Sottoscritta a Pula la prima “Carta Etica” della Sardegna, contro ogni forma di violenza

Durante la serata, nella Piazza del Popolo, è stato inaugurato il “Posto Occupato” un posto riservato a tutte le donne vittime di violenza “Ciascuna di quelle donne, prima che un marito, un ex, un amante, uno sconosciuto decidesse di porre fine alla sua vita, occupava un posto a teatro, sul tram, a scuola, in metropolitana, nella società. Questo posto vogliamo riservarlo a loro, affinché la quotidianità non lo sommerga”

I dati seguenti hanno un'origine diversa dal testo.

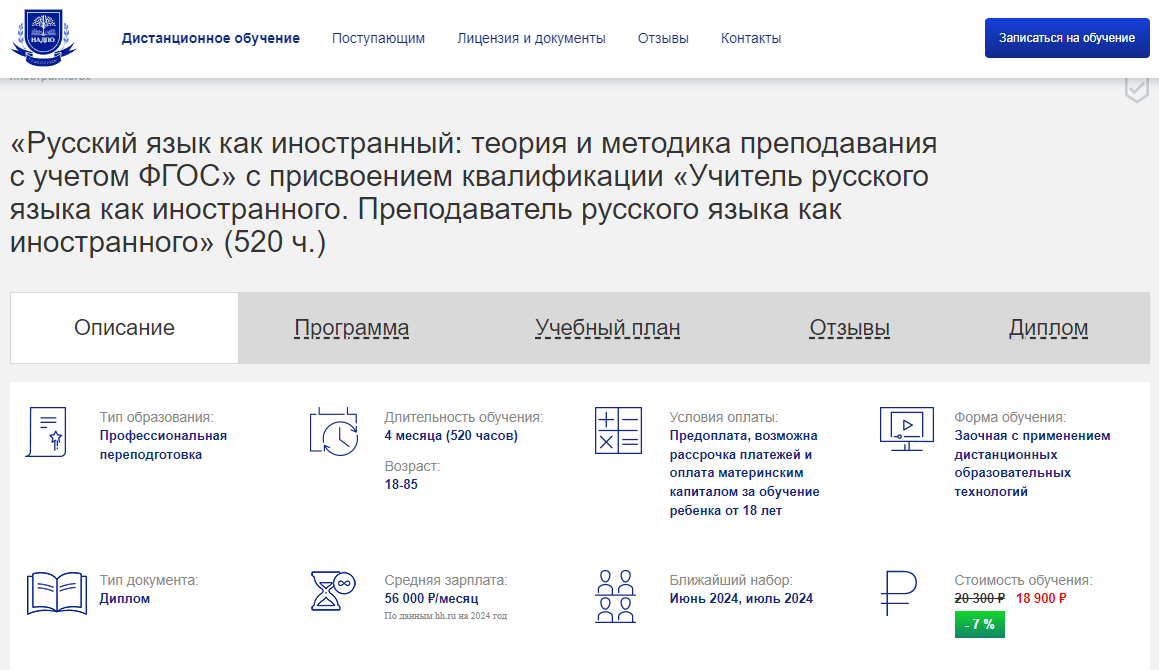Click the calculator payment terms icon
This screenshot has width=1159, height=670.
pyautogui.click(x=618, y=431)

A conclusione del convegno “La violenza sulle donne, la violenza delle parole – una Carta Etica contro ogni discriminazione di genere” è stata sottoscritta ieri a Pula a Casa Frau, dalla Sindaca Carla Medau e dal linguista Massimo Arcangeli, la prima Carta Etica della Sardegna.

“Con l’adozione della Carta Etica, avvenuta dopo la votazione unanime del Consiglio Comunale Straordinario di lunedì” spiega la Sindaca Carla Medau “abbiamo voluto ribadire il nostro no, fermo e convinto, contro ogni azione di violenza, ogni forma di discriminazione e disuguaglianza”.

 

Prosegue la Sindaca “Il nostro intento è di inviare una copia della Carta a tutte le scuole, gli esercizi commerciali, le associazioni del territorio perché non rimanga un atto fine a sé stesso ma possa essere applicata individualmente e collettivamente, d’altronde contiene quei principi universali di tolleranza, inclusione e integrazione”.

 

Durante la serata, nella Piazza del Popolo, è stato inaugurato il “Posto Occupato” un posto riservato a tutte le donne vittime di violenza “Ciascuna di quelle donne, prima che un marito, un ex, un amante, uno sconosciuto decidesse di porre fine alla sua vita, occupava un posto a teatro, sul tram, a scuola, in metropolitana, nella società. Questo posto vogliamo riservarlo a loro, affinché la quotidianità non lo sommerga”.

Nel convengo, incentrato nella tematica della violenza delle parole in cui si è compreso come ancora anche il linguaggio giornalistico e istituzionale sia restio al riconoscere il ruolo della donna, sono intervenute alcune esponenti di Giulia Giornaliste: Susi Ronchi, Manuela Arca e Paola Pintus; la Presidente del gruppo Coordinamento 3 Carmina Conte, la Presidente di Fidapa Sestu Maristella Casula e l’Avvocata Monica Tascedda.